Titan International Inc. reported a net loss of $5.5 million on net sales of $96.6 million for the fourth quarter ended Dec. 31, 2005. That compares to a loss of $1.3 million on sales of $105.9 million for the same period in 2004.
For the year, Titan posted net income of $11 million on net sales of $470.1 million. That compares to net income of $11.1 million on sales of $461.1 million (on a pro forma basis) in 2004.
(Including sales from Titan Europe, which was sold in April 2004, Titan recorded sales of $510.6 million in 2004.)
"Titan achieved another consecutive year of strong sales and profits," says Chairman and CEO Morry Taylor. "Our employees have worked hard, and it is paying off.
"The company is growing and expanding. Our acquisition of Goodyear's North American farm tire assets provides great opportunity for the future, and the best selection of American made and owned products in off-highway wheel and tire assemblies for our customers."

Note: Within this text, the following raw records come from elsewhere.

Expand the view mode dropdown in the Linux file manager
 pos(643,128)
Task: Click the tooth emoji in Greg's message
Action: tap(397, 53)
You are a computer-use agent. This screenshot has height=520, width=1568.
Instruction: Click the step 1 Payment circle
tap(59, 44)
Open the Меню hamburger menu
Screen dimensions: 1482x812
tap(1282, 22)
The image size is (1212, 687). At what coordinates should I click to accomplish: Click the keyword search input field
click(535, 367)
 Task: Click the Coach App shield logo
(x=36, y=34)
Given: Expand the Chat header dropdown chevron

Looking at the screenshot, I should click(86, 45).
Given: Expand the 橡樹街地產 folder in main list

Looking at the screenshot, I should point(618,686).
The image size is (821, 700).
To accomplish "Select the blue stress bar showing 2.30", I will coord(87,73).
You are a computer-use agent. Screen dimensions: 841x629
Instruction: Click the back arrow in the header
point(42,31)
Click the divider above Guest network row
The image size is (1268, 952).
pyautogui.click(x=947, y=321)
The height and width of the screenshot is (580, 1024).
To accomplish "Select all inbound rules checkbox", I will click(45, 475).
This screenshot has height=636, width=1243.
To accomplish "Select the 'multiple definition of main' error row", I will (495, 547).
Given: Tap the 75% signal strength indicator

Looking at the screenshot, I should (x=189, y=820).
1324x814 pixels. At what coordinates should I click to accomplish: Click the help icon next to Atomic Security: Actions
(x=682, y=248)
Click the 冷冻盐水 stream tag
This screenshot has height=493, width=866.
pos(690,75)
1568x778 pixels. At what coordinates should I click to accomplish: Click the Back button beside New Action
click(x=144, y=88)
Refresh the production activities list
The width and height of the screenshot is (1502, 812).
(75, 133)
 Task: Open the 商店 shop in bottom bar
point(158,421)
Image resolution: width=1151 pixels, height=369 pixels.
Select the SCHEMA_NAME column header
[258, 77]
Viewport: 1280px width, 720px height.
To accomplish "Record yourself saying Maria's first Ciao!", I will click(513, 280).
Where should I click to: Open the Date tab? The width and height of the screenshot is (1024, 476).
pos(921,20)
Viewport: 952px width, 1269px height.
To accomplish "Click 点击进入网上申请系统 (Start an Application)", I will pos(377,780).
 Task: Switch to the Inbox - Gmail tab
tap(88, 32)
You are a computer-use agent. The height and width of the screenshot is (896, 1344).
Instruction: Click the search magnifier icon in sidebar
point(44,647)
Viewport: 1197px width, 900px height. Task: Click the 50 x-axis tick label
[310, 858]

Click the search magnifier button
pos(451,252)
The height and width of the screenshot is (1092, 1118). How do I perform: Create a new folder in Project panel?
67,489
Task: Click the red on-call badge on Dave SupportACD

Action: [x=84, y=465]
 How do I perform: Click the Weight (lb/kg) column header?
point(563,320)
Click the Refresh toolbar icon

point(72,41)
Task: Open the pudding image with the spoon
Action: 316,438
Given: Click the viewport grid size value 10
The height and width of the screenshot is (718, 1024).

(On December 28, 2005, Titan Tire Corp., a subsidiary of Titan International, acquired the Goodyear Tire & Rubber Co's North American farm tire assets for approximately $100 million in cash
proceeds. The assets purchased include Goodyear's North American farm inventory and plant, property and equipment located in Freeport, Ill. The company funded the acquisition through an increase in its revolving credit facility.)
Titan posted a loss from operations in the fourth quarter totaling $17.3 million (compared a $1 million loss in 4Q 2004). Loss from operations without the Dyneer legal charge was $2.1 million for the fourth quarter of 2005.
(The State Court of California allowed the disbursement of the $24.5 million of restricted cash funds held in the Vehicular Technologies case in the fourth quarter of 2005. Titan recognized the Dyneer legal
charge for the judgment of approximately $15.2 million for this case.)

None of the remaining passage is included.